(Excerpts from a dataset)
####
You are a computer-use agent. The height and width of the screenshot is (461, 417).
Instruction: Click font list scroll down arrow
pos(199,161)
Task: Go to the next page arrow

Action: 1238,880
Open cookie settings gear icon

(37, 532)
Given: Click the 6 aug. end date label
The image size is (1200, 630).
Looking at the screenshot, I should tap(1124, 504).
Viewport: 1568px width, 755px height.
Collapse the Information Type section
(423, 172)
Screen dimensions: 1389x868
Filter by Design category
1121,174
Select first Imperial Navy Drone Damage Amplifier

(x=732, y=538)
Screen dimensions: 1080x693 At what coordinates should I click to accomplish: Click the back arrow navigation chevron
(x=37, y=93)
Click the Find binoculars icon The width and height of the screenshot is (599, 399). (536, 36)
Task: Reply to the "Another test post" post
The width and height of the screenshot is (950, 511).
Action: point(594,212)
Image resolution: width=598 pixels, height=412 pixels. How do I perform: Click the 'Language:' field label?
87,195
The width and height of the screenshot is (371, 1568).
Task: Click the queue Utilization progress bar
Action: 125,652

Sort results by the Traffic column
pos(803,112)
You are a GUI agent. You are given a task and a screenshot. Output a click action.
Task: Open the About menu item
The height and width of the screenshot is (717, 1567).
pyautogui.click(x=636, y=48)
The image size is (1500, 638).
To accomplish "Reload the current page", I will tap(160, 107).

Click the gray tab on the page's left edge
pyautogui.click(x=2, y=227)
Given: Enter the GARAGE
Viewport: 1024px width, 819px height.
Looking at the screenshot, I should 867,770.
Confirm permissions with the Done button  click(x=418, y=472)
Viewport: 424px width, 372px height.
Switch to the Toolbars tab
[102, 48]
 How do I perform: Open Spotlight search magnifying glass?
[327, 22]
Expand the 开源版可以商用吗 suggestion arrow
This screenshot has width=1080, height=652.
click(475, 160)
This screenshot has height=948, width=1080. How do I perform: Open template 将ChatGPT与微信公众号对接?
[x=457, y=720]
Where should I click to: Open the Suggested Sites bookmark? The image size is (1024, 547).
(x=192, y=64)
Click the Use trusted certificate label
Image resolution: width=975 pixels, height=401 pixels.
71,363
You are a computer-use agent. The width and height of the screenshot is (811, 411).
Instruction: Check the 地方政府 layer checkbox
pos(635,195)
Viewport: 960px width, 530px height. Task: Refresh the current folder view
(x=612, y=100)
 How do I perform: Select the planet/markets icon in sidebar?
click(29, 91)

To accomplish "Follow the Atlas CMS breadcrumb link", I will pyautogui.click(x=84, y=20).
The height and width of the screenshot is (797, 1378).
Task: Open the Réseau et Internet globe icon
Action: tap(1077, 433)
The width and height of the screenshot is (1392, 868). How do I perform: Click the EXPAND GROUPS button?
####
:: WHAT YOU WILL DO ::
Among the entries above, say how many lines hold the word "computer". No other words belong in the answer.

:: RESPONSE TO THIS TASK ::
2